Typeform S.L.
- Company type: Private
- Industry: Online survey services
- Founded: 2012; 14 years ago
- Founders: Robert Muñoz, David Okuniev
- Headquarters: Barcelona, Spain
- Area served: Worldwide
- Number of employees: 500
- Website: typeform.com

= Typeform (service) =

Online form and survey building website

Typeform is a software as a service (SaaS) company that specializes in online form building and online surveys. Its main software creates dynamic forms based on user needs. Typeform's software has been used by Apple Inc., Airbnb, Uber and Nike, Inc. Typeform produces millions of forms every month. Typeform is a competitor of other digital forms platforms, such as GoFormz, Formstack, and GoCanvas.

==History==

=== Founding and growth (2012-2015) ===
Typeform was founded in 2012 by Robert Muñoz and David Okuniev. Typeform's software was released in Alpha phase by invitation only. The software launched in Beta in April 2013, having raised €550,000 in seed funding. The company generated an additional €1.2 million in 2014.

Typeform's software officially launched in February 2014. By August 2014, the software had 100,000 users. In October 2015, the company raised $15 million in Series A funding led by London-based Index Ventures. Previous investors Point Nine Capital, Connect Ventures, RTA Ventures, CEO of Squarespace Anthony Casalena, Facebook Vice President of growth Javier Olivan, and Jay Parikh of Facebook also participated in the funding round.
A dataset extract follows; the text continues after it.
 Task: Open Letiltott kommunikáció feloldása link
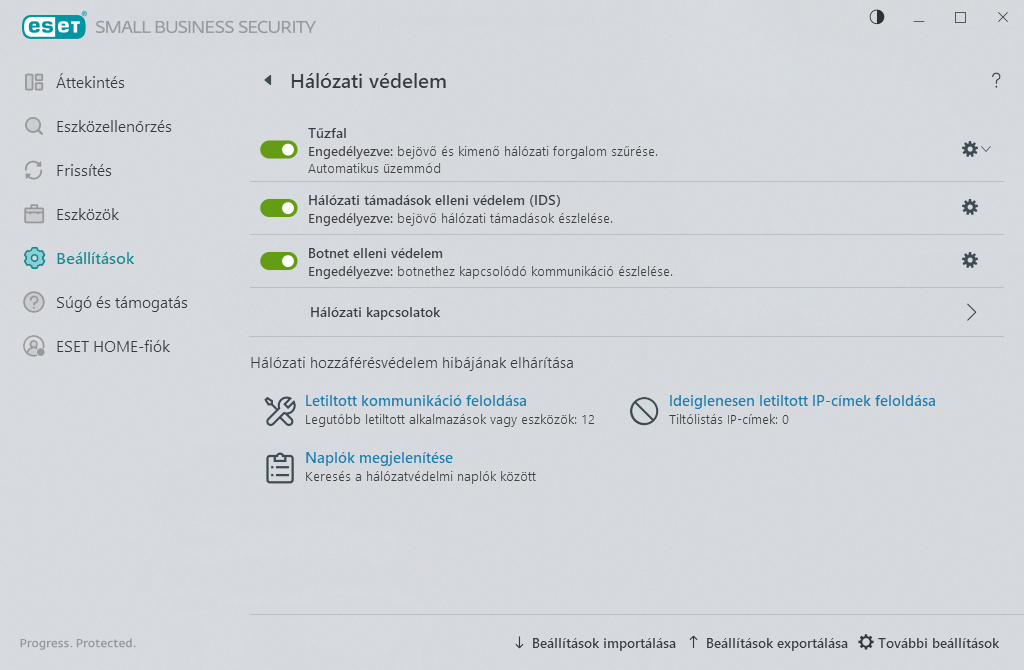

=== Security breach and continued growth (2018-2025) ===
On June 27, 2018, the Typeform engineering team became aware that an unknown third party gained access to the Typeform server and obtained access to customer data and downloaded it. The attackers gained access to data backups for surveys conducted before May 3rd, 2018. Over 100,000 records were affected.

In March 2022, Typeform announced the close of a $135 million Series C ledby Belgian investment firm Sofina, with participation from existing investors such as General Atlantic and Index Ventures. The round brought the company’s total funding to approximately $187 million.

==Software==
The "typeforms" present questions which slide down one after another showing only one question at a time to keep users engaged and can include images, and GIFs or videos. The tool includes "Calculator," custom "Thank You" screens, "Question Groups" which allow questions to be added to sections or include sub-questions and "Logic Jump" which customizes the questions a user sees based on their selections. The form can be embedded into a website, open in a pop-up, or be accessed through a unique URL. The form-builder uses a freemium business model.

Typeform I/O was a developer API which creates forms based on user data. The API allows users to generate forms using code rather than the traditional Typeform tool. Typeform.io was a standalone service, not connected with Typeform.com. This service was discontinued in early 2018.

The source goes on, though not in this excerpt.